● **Your instructions**: Reproduce the news report about the spoof Osservatore Romano interview with Pope Francis in full, word for word.

● **Passage to read**:
The page, obtained by NBC News, purports to be the front of the Osservatore Romano and contains a spoof interview with the 80-year-old pontiff under the headline in Italian, "He answered!"

In the imaginary interview, the pope addresses a controversial request from four cardinals to clarify his position on whether divorced and remarried Catholics can receive Holy Communion. The pope supposedly answers "yes and no" to the same question — casting doubt over whether he has a clear view on the issue.

Last year, four prominent cardinals wrote to Francis requesting clarification on his teachings on family and moral issues. The cardinals took the unusual step of making their request public, as the pope did not reply.

The fake news story comes a week after walls around Rome were festooned with illegal posters criticizing some of the pope's recent actions.

The posters showed an image of a stern-looking Francis above the question: "Eh, Francis, you've commissioned congregations, removed priests, decapitated the Order of Malta and the Franciscan Friars of the Immaculate, you've ignored cardinals ... but where's your mercy?"

The posters took issue with Francis' recent actions which affected conservative Catholic groups. Police launched an investigation using closed-circuit cameras into the conservative circles believed responsible, the ANSA news agency said.

It is unclear whether the fake news story is being investigated as well.

The incidents underscore the tensions between Francis and some conservative elements of the Catholic Church. The pope's calls for a less strict church that is more compassionate toward "imperfect" members, such as those who divorced and remarried, has not been welcomed by some conservative members.

"Francis is not the first pontiff to fall victim of rumors and fabrications. Paul VI, John Paul II and Benedict XVI were all unfairly criticized at some stage. What's new here is the way the rumors are spread. It's a sign of the times," Antonio Spadaro, the editor-in-chief of the Jesuit newspaper Civiltà Cattolica, told NBC News.

"This is the proof that the pope has enemies and his role as a moral and religious leader is unsettling to some," he added.

● **Source data**:
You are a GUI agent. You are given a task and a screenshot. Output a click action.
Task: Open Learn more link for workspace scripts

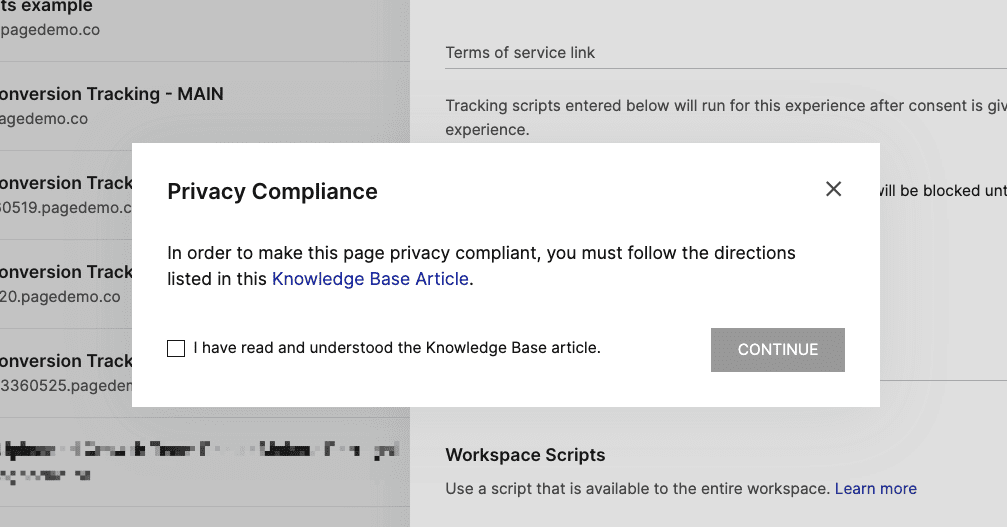pos(875,488)
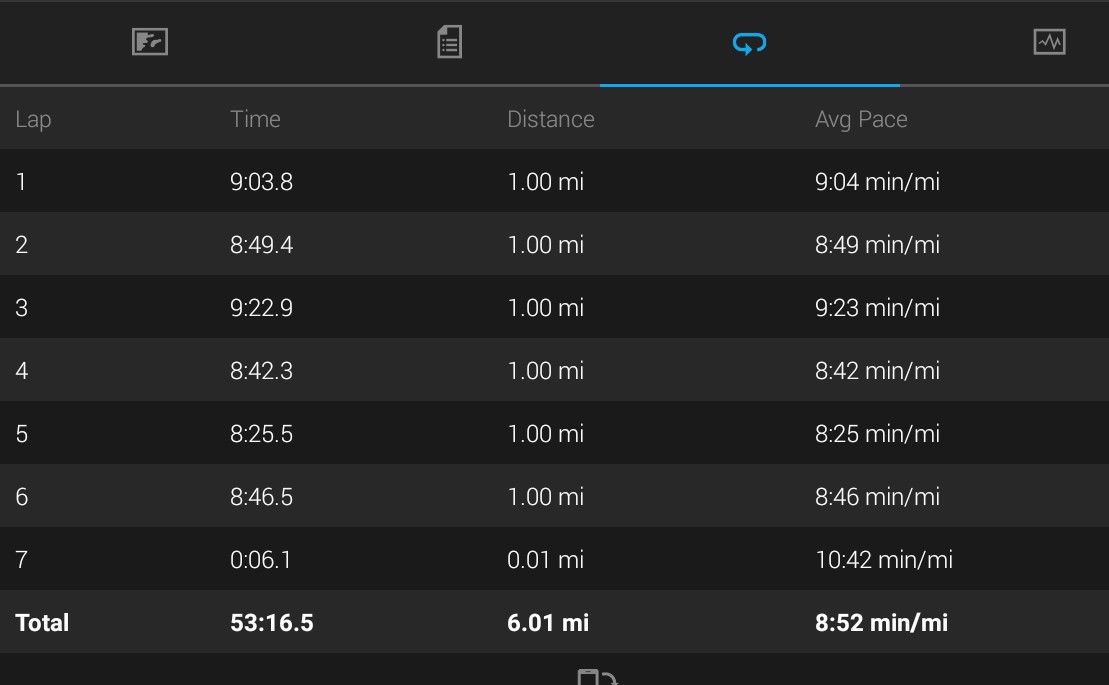Open lap 2 row with 8:49.4 time

pyautogui.click(x=554, y=244)
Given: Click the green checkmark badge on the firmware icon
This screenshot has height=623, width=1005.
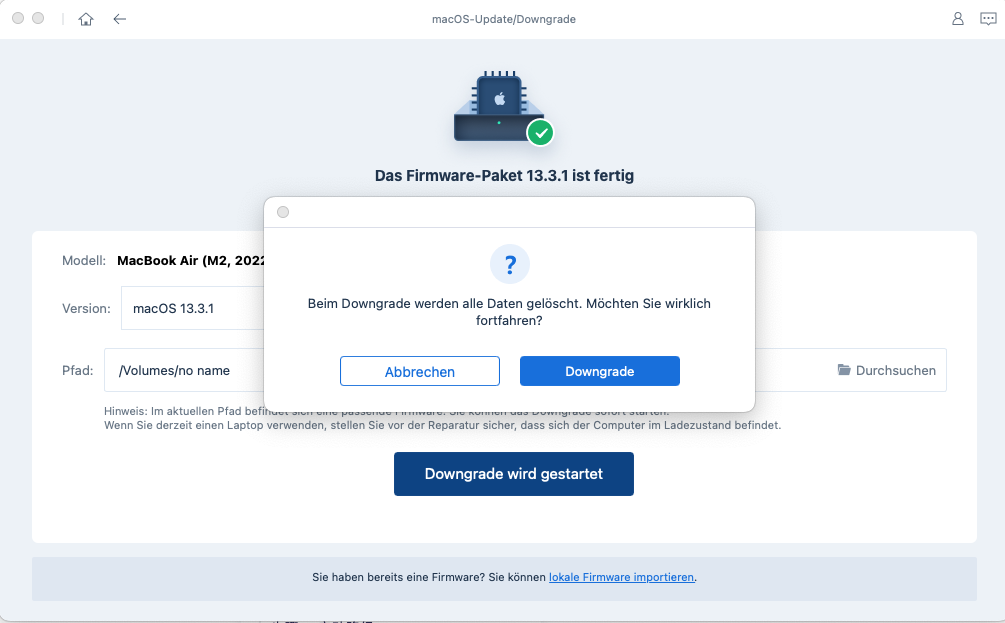Looking at the screenshot, I should tap(540, 131).
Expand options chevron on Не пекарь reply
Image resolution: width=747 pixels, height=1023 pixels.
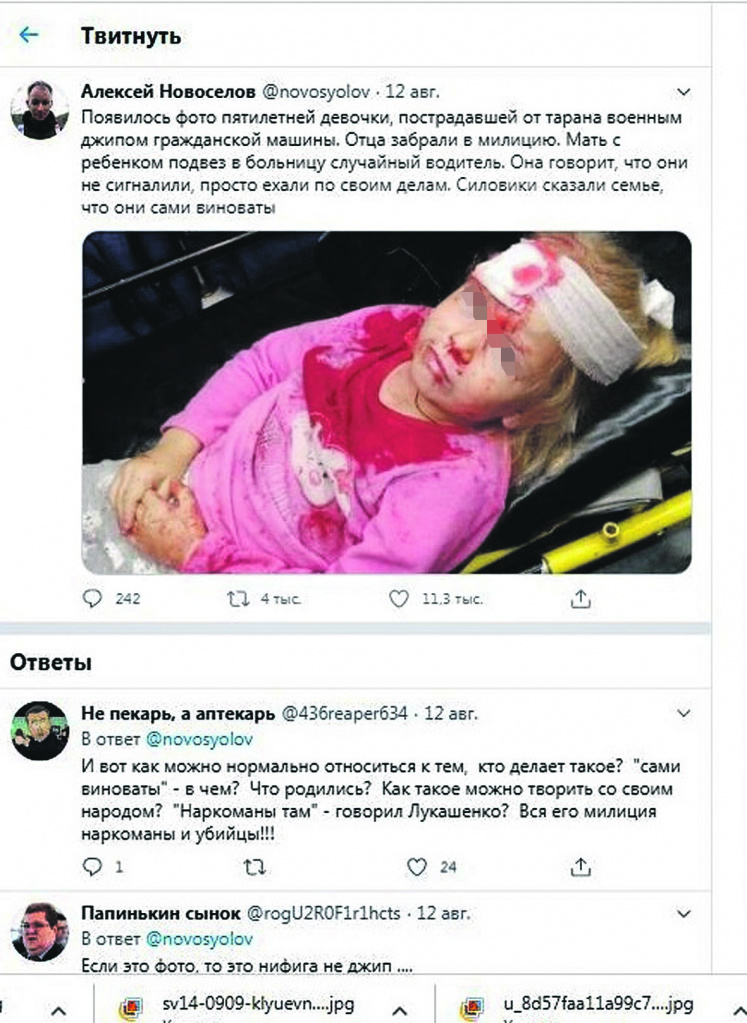pyautogui.click(x=683, y=713)
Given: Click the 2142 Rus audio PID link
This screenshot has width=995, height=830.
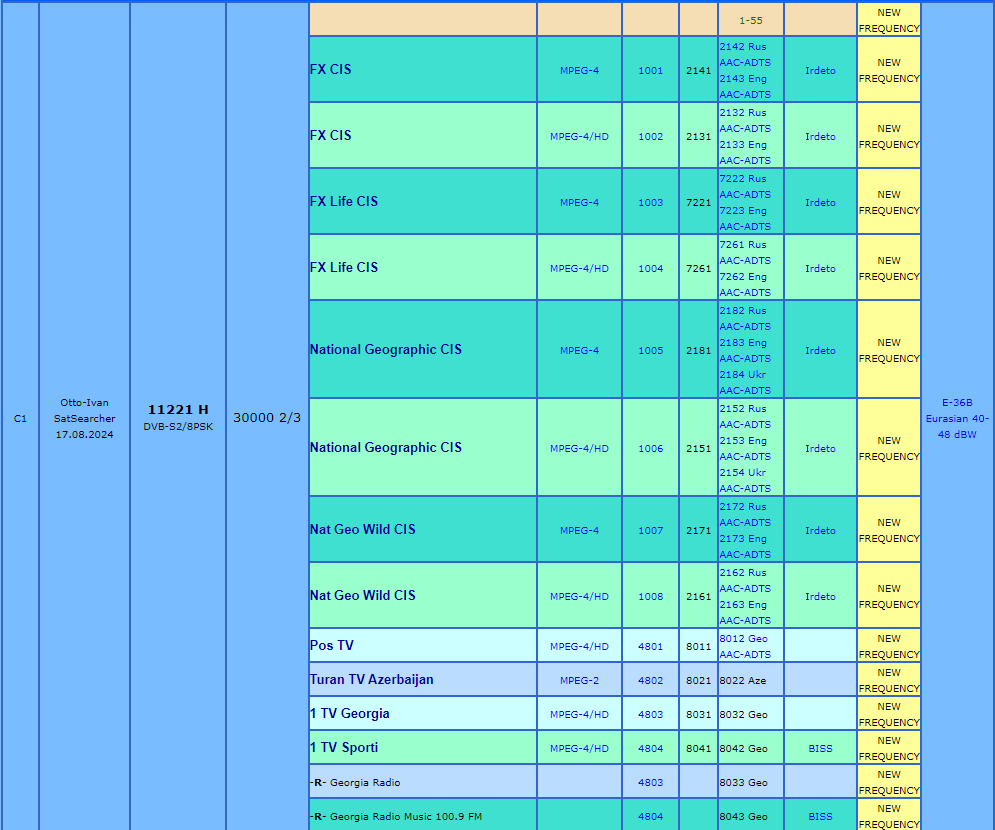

● **Exercise solution**:
The page, obtained by NBC News, purports to be the front of the Osservatore Romano and contains a spoof interview with the 80-year-old pontiff under the headline in Italian, "He answered!"

In the imaginary interview, the pope addresses a controversial request from four cardinals to clarify his position on whether divorced and remarried Catholics can receive Holy Communion. The pope supposedly answers "yes and no" to the same question — casting doubt over whether he has a clear view on the issue.

Last year, four prominent cardinals wrote to Francis requesting clarification on his teachings on family and moral issues. The cardinals took the unusual step of making their request public, as the pope did not reply.

The fake news story comes a week after walls around Rome were festooned with illegal posters criticizing some of the pope's recent actions.

The posters showed an image of a stern-looking Francis above the question: "Eh, Francis, you've commissioned congregations, removed priests, decapitated the Order of Malta and the Franciscan Friars of the Immaculate, you've ignored cardinals ... but where's your mercy?"

The posters took issue with Francis' recent actions which affected conservative Catholic groups. Police launched an investigation using closed-circuit cameras into the conservative circles believed responsible, the ANSA news agency said.

It is unclear whether the fake news story is being investigated as well.

The incidents underscore the tensions between Francis and some conservative elements of the Catholic Church. The pope's calls for a less strict church that is more compassionate toward "imperfect" members, such as those who divorced and remarried, has not been welcomed by some conservative members.

"Francis is not the first pontiff to fall victim of rumors and fabrications. Paul VI, John Paul II and Benedict XVI were all unfairly criticized at some stage. What's new here is the way the rumors are spread. It's a sign of the times," Antonio Spadaro, the editor-in-chief of the Jesuit newspaper Civiltà Cattolica, told NBC News.

"This is the proof that the pope has enemies and his role as a moral and religious leader is unsettling to some," he added.